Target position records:
+++

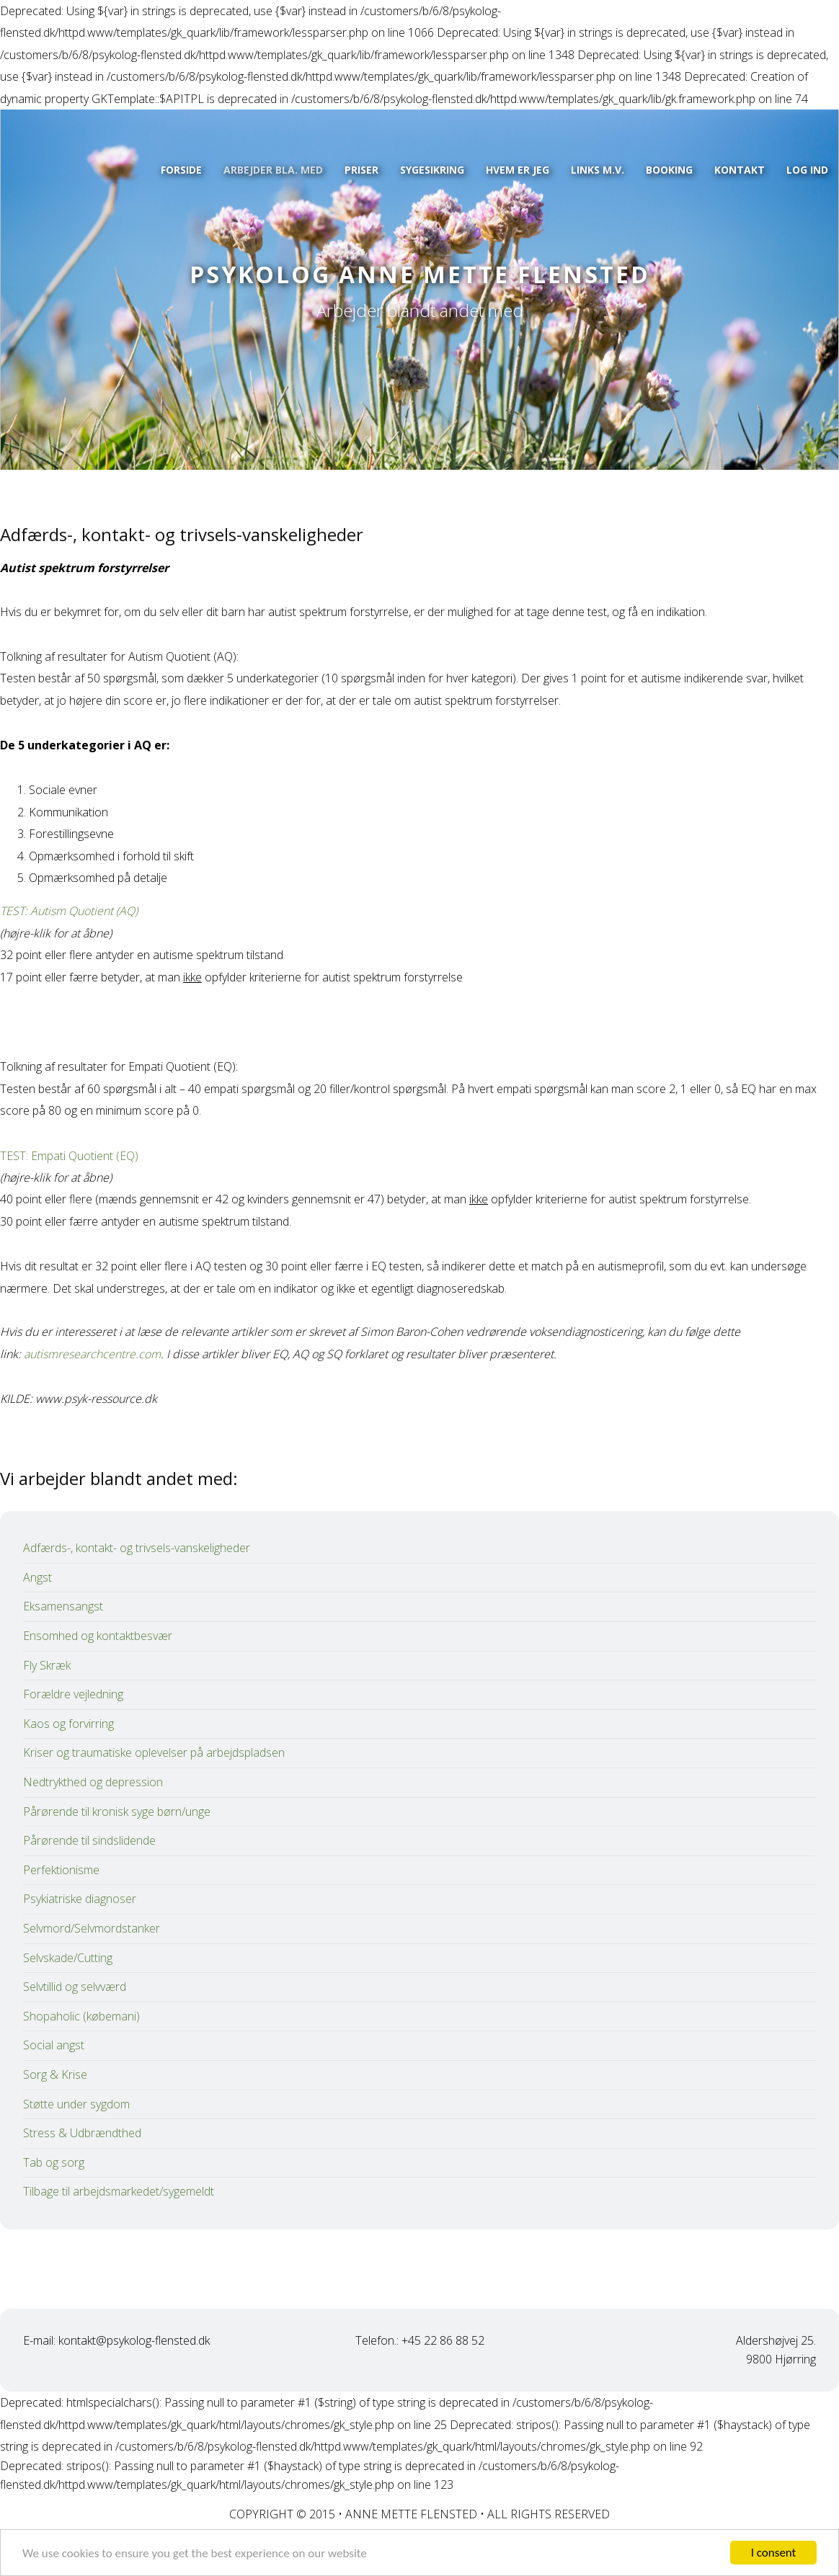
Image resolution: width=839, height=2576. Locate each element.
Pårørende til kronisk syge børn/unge (116, 1811)
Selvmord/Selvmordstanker (91, 1928)
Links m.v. (597, 170)
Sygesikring (432, 170)
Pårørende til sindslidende (89, 1840)
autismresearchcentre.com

+++

## YOUR TASK
Copy out the records word for word, starting at the line that contains "Selvmord/Selvmordstanker (91, 1928)" and ending at the last line of the records.

## TASK SOLUTION
Selvmord/Selvmordstanker (91, 1928)
Links m.v. (597, 170)
Sygesikring (432, 170)
Pårørende til sindslidende (89, 1840)
autismresearchcentre.com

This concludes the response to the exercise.